Supplied data: Begin

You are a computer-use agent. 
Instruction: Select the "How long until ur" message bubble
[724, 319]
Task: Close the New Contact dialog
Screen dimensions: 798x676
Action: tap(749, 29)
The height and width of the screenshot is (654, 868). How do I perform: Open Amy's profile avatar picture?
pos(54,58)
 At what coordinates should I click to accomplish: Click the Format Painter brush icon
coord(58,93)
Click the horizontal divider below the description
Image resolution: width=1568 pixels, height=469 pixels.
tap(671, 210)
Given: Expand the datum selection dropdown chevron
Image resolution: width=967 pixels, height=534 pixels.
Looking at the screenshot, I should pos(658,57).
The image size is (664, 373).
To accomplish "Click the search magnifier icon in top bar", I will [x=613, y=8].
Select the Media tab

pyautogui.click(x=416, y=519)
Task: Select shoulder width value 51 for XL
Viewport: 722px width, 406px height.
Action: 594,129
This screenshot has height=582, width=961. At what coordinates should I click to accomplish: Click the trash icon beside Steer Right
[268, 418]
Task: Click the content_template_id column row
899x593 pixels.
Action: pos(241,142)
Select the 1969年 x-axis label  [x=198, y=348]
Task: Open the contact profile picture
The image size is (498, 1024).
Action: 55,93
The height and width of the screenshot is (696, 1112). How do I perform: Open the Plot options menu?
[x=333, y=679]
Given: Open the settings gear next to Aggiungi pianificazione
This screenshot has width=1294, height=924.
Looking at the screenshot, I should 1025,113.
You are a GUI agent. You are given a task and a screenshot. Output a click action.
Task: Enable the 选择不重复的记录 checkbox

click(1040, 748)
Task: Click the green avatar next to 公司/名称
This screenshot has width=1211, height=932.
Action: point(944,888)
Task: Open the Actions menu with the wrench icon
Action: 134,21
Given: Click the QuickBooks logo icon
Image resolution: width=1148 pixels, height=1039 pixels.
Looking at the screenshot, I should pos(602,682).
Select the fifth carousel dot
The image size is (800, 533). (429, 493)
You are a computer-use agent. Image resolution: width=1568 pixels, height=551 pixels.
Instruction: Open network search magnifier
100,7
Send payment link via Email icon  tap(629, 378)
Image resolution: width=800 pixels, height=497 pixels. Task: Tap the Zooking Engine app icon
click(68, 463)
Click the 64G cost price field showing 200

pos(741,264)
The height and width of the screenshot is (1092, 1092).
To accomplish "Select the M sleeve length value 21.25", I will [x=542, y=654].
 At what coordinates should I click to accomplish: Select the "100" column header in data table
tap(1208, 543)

Supplied data: End

What you are asked to do: I'd like every line with the string "value" copied from the listing.

Result of this task:
Task: Select shoulder width value 51 for XL
To accomplish "Select the M sleeve length value 21.25", I will [x=542, y=654].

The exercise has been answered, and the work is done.